LaNyalla Minta Agar Terpidana 402 Kg Sabu Tak Lolos dari Hukuman Mati

  • Whatsapp

JAKARTA, Beritalima.com– Ketua DPD RI, AA LaNyalla Mahmud Mattalitti menyoroti lolosnya enam terpidana kasus narkotika jenis sabu 402 kg dari hukuman mati. Karena itu, LaNyalla mempertanyakan Pengadilan Tinggi Bandung yang meloloskan para terpidana itu, mengingat Indonesia darurat narkoba dan bahayanya sudah merusak sendi kehidupan.

Terpidana kasus narkotika jenis sabu-sabu 402 kg itu ditangkap Satgas Merah Putih 3 Juni 2020. Barang haram itu diselundupkan jaringan internasional dengan dikemas mirip bola. Sedikitnya 14 warga Iran, Pakistan dan Indonesia dibekuk.

Sebelumnya mereka mendapat vonis hukuman mati di Pengadilan Negeri Cibadak 6 April 2021. Namun, mendapat keringanan hukuman belasan tahun penjara setelah pengajuan banding yang dilakukan kuasa hukum mereka diterima majelis hakim Pengadilan Tinggi (PT) Bandung.

Meski kecewa dengan putusan hakim, LaNyalla mengaku menghormati proses hukum yang berjalan. Menurut dia, independensi hakim harus dihormati. Namun, dia berharap agar dilakukan upaya hukum selanjutnya.

“Masih ada langkah Jaksa untuk melakukan kasasi. Saya kira hal itu perlu diambil. Ini demi keadilan dan melindungi generasi yang lebih besar lagi,” kata LaNyalla dalam keterangan pers yang diterima awak media semalam.

Dikatakan, pelaku kejahatan narkoba harusnya diberikan hukuman berat. Ini perlu karena sudah menjadi tugas negara melindungi masyarakat dan menyelamatkan anak bangsa dari bahaya penyalahgunaan narkotika dan obat-obatan terlarang.

“Kita berjibaku menangkap pengedar narkoba. Diperlukan tenaga yang ekstra juga agar dapat menekan laju peredaran barang yang merusak anak bangsa itu. Tetapi mudahnya terpidana narkoba dengan barang bukti dalam jumlah besar terhindar dari hukuman mati. Sangat ironis,” kata LaNyalla.

Senator dari Dapil Provinsi Jawa Timur itu menilai, ringannya hukuman pengedar atau bandar kakap bisa menjadi preseden buruk masa depan Indonesia dalam penegakan hukum terkait narkoba.

“Ini tentu cukup mengherankan dan menimbulkan tanda tanya besar. Saya kira perlu ditelusuri keputusan hakim ini. Jangan-jangan ada mafia peradilan yang bermain,” tutur dia.

Informasi yang Diberikan:

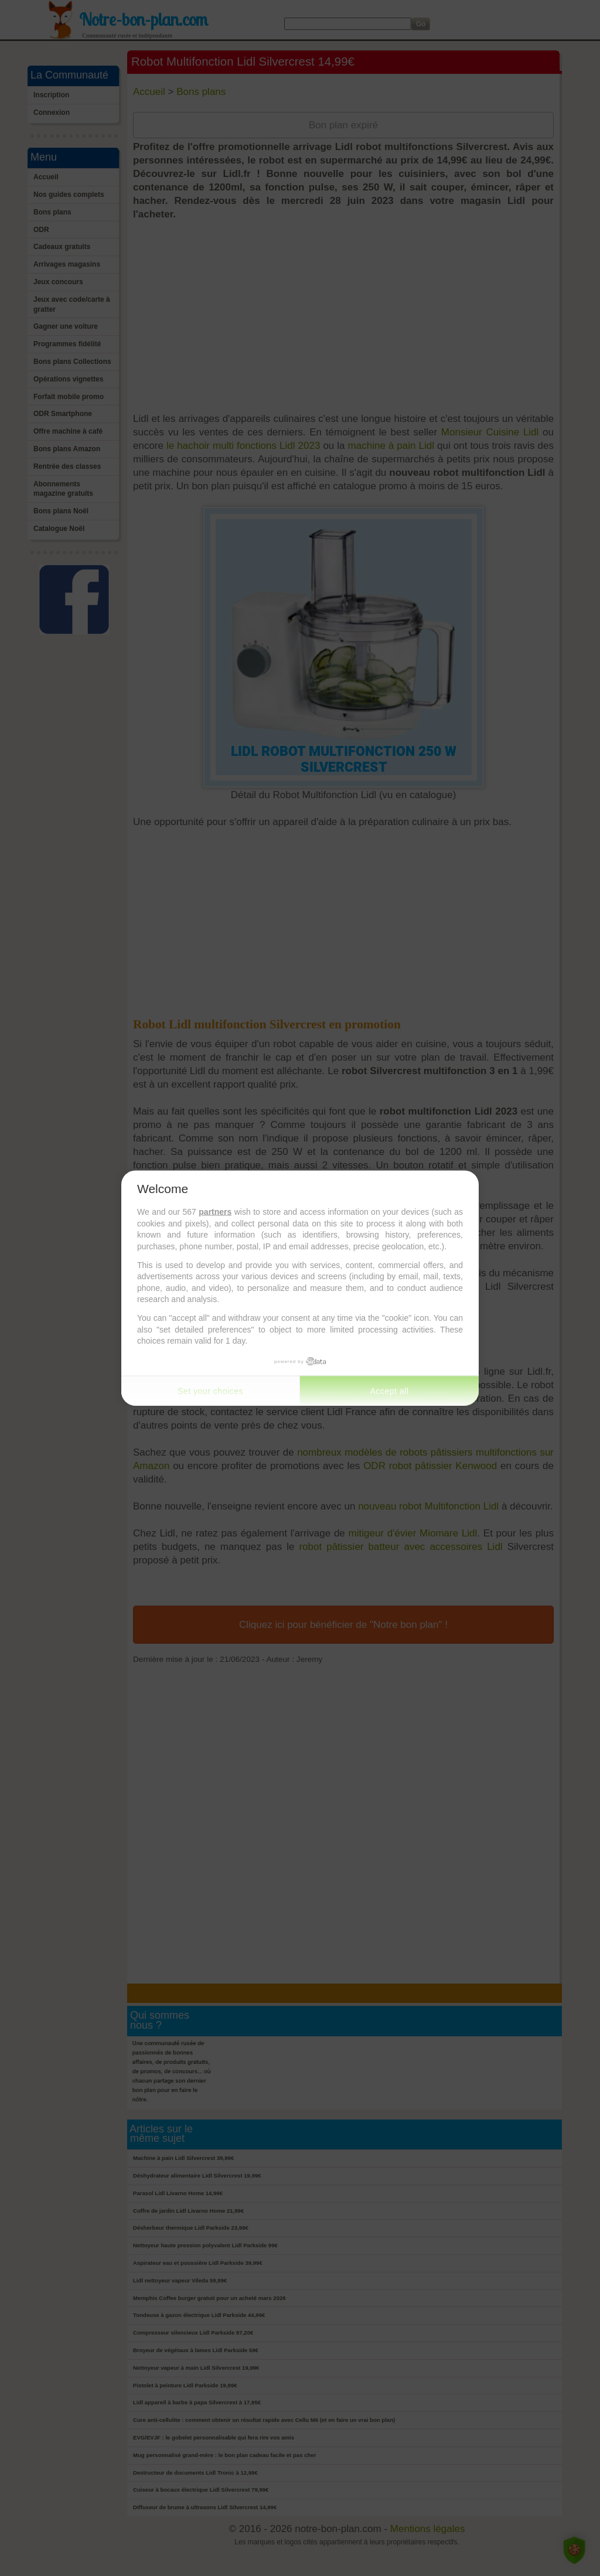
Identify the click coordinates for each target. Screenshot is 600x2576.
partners (215, 1212)
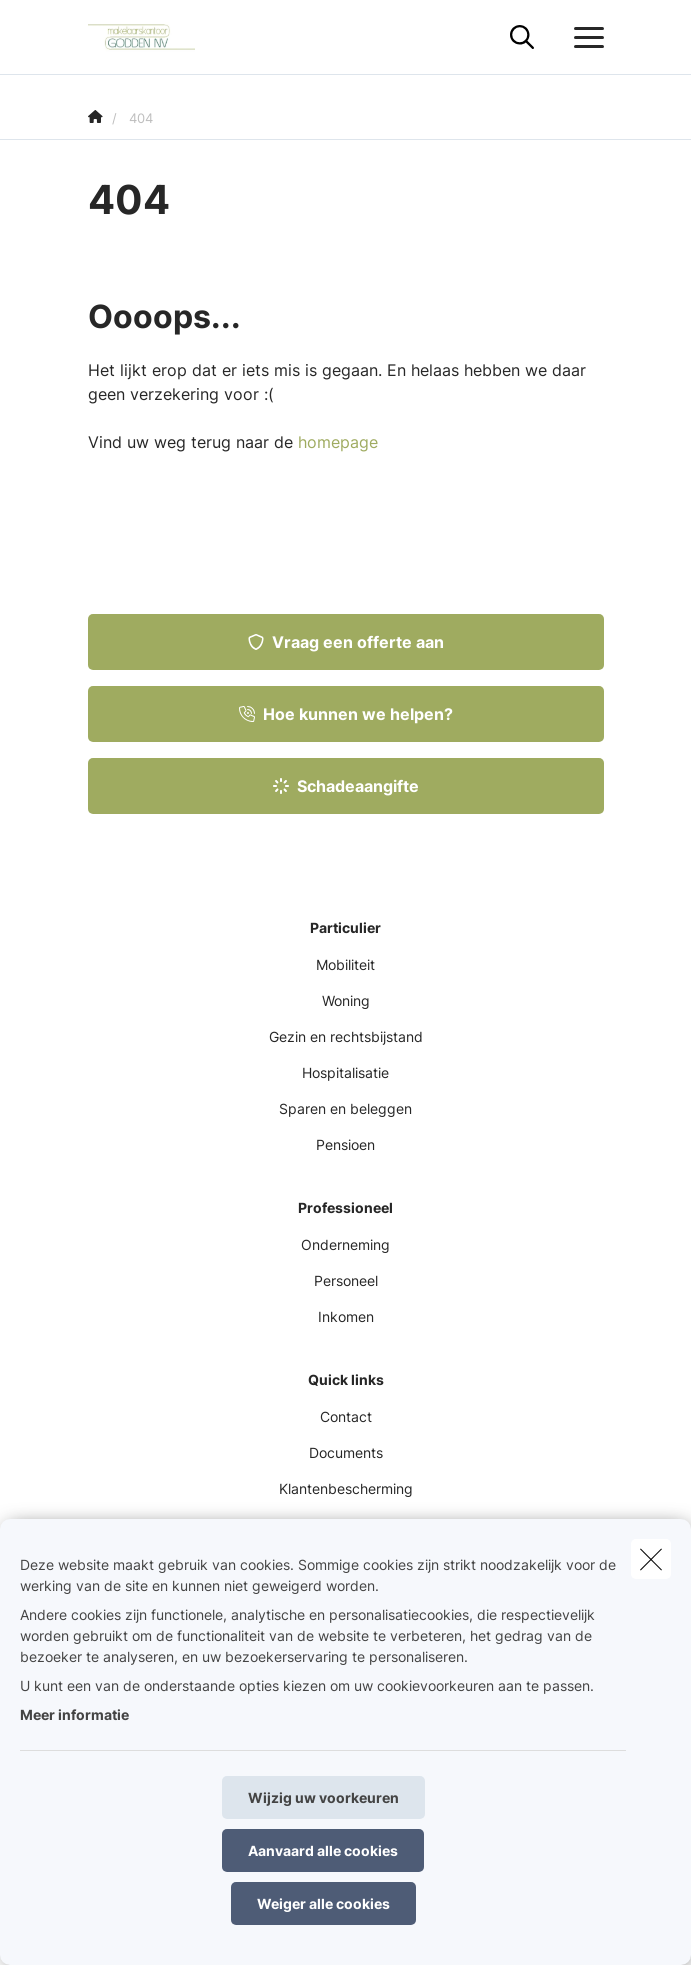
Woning (346, 1000)
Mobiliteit (345, 964)
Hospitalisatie (345, 1072)
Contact (346, 1416)
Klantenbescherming (346, 1488)
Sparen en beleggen (345, 1108)
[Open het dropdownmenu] (584, 38)
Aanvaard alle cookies (323, 1850)
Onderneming (345, 1244)
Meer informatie (74, 1714)
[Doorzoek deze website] (522, 38)
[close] (651, 1559)
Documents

Tugas:
Ambil tanpa perubahan sepenggal artikel tentang vonis terpidana sabu 402 kg, mulai dari kata-kata "Terpidana kasus narkotika jenis sabu-sabu" dan berhenti setelah "Tinggi (PT) Bandung.".

Jawaban Tertulis:
Terpidana kasus narkotika jenis sabu-sabu 402 kg itu ditangkap Satgas Merah Putih 3 Juni 2020. Barang haram itu diselundupkan jaringan internasional dengan dikemas mirip bola. Sedikitnya 14 warga Iran, Pakistan dan Indonesia dibekuk.

Sebelumnya mereka mendapat vonis hukuman mati di Pengadilan Negeri Cibadak 6 April 2021. Namun, mendapat keringanan hukuman belasan tahun penjara setelah pengajuan banding yang dilakukan kuasa hukum mereka diterima majelis hakim Pengadilan Tinggi (PT) Bandung.